Rut Kid, 0.530878654, 15.4% vs 66.3%
Lucas Silva, 0.636548658, 11.7% vs 37.2%
Filippos Livieratos, 0.626546325, 0.2% vs -1%

The least consistent algos actually look more consistent to me.

I suggest Quantopian make public the source code of the consistency calculation so:
- Users can recommend improvement
- Users can check if there is bug
- Users can verify their own consistency score is calculated correctly. Right now this is true for all other metrics, except the consistency score.

11 responses

My subjective conclusion: By applying consistency factor the way it is now, Quantopian promote mangers who doing nothing or consistently loosing money.

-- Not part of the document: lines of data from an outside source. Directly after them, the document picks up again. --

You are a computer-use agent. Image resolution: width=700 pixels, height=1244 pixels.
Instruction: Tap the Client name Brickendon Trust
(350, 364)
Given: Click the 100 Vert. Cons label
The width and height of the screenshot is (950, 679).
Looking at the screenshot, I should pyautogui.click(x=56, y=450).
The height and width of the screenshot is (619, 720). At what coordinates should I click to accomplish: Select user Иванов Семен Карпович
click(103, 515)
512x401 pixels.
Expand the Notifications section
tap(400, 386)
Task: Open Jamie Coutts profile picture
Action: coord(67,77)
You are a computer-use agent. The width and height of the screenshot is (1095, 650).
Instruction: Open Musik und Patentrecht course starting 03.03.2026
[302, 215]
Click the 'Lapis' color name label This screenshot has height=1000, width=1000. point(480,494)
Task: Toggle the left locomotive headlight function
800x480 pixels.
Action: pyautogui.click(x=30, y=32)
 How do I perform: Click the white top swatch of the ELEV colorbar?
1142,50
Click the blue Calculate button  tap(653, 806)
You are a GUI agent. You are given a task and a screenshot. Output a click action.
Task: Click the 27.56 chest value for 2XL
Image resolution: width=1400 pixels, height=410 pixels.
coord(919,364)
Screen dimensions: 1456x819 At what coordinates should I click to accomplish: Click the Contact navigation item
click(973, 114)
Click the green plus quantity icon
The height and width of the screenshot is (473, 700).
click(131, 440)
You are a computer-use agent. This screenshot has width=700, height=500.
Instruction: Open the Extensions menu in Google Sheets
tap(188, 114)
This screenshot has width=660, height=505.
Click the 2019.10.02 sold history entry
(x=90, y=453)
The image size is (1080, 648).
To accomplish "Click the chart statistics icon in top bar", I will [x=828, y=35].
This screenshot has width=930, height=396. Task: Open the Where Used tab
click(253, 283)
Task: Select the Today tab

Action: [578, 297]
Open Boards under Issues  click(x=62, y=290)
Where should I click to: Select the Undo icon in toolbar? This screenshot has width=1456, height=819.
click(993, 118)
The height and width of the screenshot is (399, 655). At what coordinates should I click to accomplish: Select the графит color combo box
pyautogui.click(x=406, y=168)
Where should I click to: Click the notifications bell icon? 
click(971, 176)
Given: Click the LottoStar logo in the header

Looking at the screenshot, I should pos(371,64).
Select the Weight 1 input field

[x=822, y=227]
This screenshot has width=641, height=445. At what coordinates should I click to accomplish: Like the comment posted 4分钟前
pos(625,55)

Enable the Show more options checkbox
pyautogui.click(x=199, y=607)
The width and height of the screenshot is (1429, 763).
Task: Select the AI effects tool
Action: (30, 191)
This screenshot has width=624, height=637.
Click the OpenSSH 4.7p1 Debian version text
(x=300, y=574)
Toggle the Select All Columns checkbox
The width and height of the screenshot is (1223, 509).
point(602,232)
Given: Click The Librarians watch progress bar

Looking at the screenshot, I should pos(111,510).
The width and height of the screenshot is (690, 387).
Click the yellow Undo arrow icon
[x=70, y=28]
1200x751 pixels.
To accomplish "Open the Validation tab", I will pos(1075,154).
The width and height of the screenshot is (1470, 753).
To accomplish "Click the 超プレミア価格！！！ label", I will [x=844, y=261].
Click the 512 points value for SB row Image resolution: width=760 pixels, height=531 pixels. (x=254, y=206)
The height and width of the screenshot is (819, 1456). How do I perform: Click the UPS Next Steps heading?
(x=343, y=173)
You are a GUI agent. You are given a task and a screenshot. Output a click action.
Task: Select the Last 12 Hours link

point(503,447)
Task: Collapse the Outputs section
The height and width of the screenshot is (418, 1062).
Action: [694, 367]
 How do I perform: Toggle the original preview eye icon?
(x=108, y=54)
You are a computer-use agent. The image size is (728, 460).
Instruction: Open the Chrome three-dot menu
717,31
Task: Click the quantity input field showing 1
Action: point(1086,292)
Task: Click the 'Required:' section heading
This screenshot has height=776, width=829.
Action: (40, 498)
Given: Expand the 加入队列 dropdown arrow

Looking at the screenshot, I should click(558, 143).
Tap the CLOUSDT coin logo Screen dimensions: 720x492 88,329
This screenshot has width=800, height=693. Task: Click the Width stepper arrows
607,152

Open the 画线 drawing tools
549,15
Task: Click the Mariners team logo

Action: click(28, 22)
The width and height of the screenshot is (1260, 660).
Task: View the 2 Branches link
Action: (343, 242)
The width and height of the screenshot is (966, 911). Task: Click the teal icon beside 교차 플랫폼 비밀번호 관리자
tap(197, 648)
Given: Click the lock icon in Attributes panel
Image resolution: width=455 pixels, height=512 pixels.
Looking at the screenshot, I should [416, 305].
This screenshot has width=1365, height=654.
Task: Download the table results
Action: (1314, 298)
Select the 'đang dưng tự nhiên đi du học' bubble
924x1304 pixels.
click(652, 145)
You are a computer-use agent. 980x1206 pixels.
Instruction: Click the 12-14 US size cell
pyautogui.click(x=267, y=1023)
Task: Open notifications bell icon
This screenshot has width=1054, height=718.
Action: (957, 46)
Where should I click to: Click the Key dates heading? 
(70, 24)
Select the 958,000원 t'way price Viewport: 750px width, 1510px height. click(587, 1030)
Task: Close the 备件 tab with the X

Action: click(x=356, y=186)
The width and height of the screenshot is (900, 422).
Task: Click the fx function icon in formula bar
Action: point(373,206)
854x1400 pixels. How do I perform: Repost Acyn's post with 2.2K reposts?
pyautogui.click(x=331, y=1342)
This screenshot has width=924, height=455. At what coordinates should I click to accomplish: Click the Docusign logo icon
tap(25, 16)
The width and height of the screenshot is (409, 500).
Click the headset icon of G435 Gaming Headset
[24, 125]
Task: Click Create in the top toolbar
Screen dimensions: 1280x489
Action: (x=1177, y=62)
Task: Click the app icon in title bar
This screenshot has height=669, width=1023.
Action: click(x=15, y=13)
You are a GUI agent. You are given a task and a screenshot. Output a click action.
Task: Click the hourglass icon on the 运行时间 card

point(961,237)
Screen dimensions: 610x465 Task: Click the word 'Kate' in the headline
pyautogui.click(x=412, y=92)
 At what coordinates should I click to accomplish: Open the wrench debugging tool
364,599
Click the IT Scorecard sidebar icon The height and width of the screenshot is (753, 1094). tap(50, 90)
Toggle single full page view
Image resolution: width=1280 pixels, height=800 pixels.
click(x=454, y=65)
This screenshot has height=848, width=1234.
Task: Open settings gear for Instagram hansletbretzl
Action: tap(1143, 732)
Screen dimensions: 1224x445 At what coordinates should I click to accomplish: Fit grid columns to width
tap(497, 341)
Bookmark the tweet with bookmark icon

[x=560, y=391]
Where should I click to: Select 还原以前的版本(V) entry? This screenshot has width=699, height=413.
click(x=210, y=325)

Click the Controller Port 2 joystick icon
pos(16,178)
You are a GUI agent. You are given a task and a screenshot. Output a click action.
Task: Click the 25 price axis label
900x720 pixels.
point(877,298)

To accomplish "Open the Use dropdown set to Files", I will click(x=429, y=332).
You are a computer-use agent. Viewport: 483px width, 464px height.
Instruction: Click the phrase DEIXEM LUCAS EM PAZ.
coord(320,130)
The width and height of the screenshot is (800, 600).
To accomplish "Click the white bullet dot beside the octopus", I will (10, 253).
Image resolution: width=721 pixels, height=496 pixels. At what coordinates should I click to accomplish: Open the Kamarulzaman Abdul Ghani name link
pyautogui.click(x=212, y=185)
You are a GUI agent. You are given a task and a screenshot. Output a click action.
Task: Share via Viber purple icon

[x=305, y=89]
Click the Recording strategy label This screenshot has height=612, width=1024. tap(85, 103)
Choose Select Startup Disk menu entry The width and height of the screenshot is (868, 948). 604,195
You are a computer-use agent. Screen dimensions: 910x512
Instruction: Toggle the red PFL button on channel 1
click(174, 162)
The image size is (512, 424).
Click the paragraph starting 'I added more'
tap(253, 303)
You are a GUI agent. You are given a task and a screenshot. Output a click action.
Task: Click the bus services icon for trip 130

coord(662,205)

https://www.quantopian.com/posts/how-consistent-is-consistency-factor

The same I may tell about Stability Factor
https://www.quantopian.com/posts/how-stable-is-stability-calculation

I'm confused about the exact implementation too, but I don't think that merely the difference in the values of annual returns is representative of consistency
Quoting Dan Dunn from https://www.quantopian.com/posts/scoring-changes-for-the-april-quantopian-open , "we're computing the consistency score using a kernel-density estimate using Gaussian kernels found in the Python scipy package. Both the backtest daily returns and the paper trade daily returns are each pushed through the function to fit them to a distribution separately. The difference between the areas of each of the distribution curves is used for the consistency score."
This means that if somebody has a high consistency score, then perhaps their daily returns are, say normally distributed, both in the backtest and paper trading. For instance, if in the backtest, I had daily returns of [0,0,0,0,0,100,0,0,0,0,0] - this would be scaled by a 100 while generating the distribution. Now in live trading, if I had daily returns of [0,1,0] - this distribution (which is just a solitary spike) would have 100% overlap with the backtest spike.
I'm assuming that both the distributions are first being scaled by the total return amount, as is done while computing a probability distribution so that the area under the curve is unity, and then the fraction of the overlapped area is giving consistency. I'm curious as to whether this is indeed the case. As one can imagine, this does sound wrong as scaling the returns ends up awarding a consistency score of 1 to somebody who's algo performs a hundred times worse trading live.

I agree with this thread. I hope Dann or someone from Q sheds some light on this. Gaussian kernels sounds fancy but the result is apparent to all of us. For example I saw in entry in top 10 today with backtest score of 40 and paper trading score of 80. The consistency is 86% which makes me wonder why consistently of my algo is so low.

Hi folks,

Arshdeep has it correct in linking to Dan's post on scoring changes. The consistency score is arrived at from creating distributions of daily returns data and then computing the overlapping region under the curves.

You can read more detail from Dan's post linked above, and you can nerd out on the Gaussian KDE function if you like. But in the extreme of having many daily returns data points for both the backtest and the paper trading period the distribution function shouldn't be all that critical.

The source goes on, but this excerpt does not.